私はPythonを8か月間学びました、Rの初心者、バイナリファイルがあります
。バイナリデータを読み取ってリストに変更できます(Pythonでは、配列はリストです)。
データファイル(名前はtest)は次の場所にあります:
https
://www.box.com/s/0g3qg2lqgmr7y7fk5aut
構造は次のとおりです
。4バイトごとに整数なので、Pythonでunpackして読み取るには
import struct
datafile=open('test','rb')
data=datafile.read(32)
result=[]
while data:
result.append(list(struct.unpack('iiiiiiii',data)))
data=datafile.read(32)
Rでバイナリデータを読み取るにはどうすればよいですか?
私はPaulHiemstraの助けを借りてRでコードを完成させました。
datafile="test"
totalsize=file.info(datafile)$size
lines=totalsize/32
data=readBin("test",integer(),n=totalsize,size=4,endian="little")

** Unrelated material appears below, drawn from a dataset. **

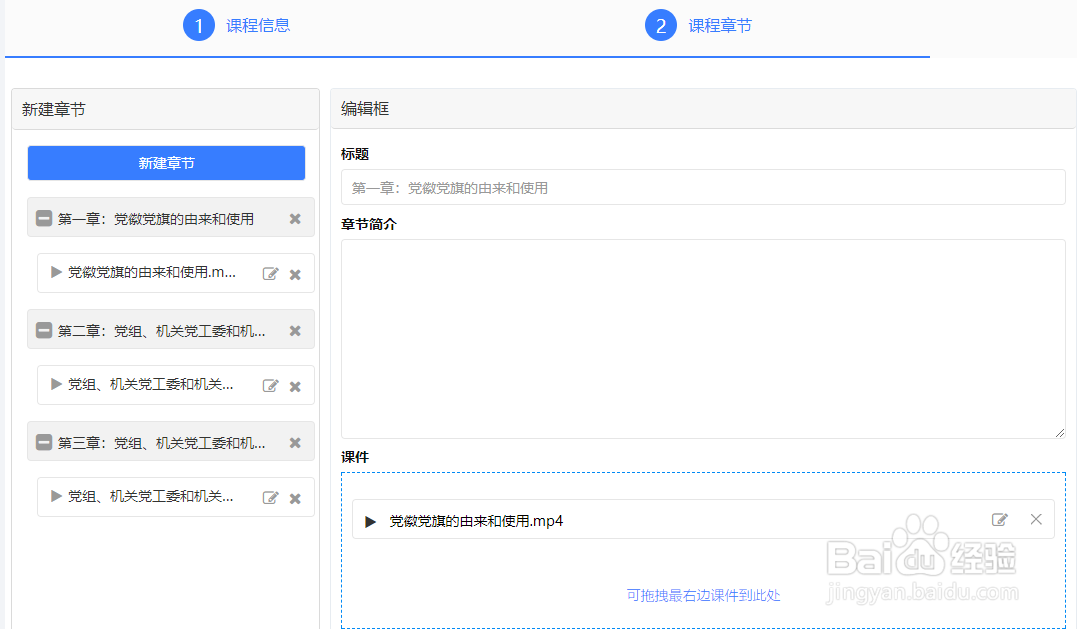Open the pencil edit icon under 第三章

result=data.frame(matrix(data,nrow=lines,ncol=8,byrow=TRUE))
colnames(result)=c(date,"x1","x2","x3","x4","x5","x6","x7")
私が解決したい問題がまだあります。ここで、n = totalsizeですべてのデータを完全に読み取ります。データが巨大な場合、メモリが十分に含まれていません。表現方法:1001バイトから2000バイトまでのデータを読み取るには?n = 1000の場合は1〜1000のデータを読み取ることを意味し、n = 2000の場合は1〜2000のデータを読み取ることを意味しますが、1001〜2000のデータを読み取るのはどうでしょうか。Rにファイルポインタはありますか?1000番目のバイナリデータを読み取ると、ファイルポインタは1000番目の位置にあり、コマンドreadBin( "test"、integer()、n = 1000、size = 4、endian = "little" )1001から2000までのデータを読み取るには?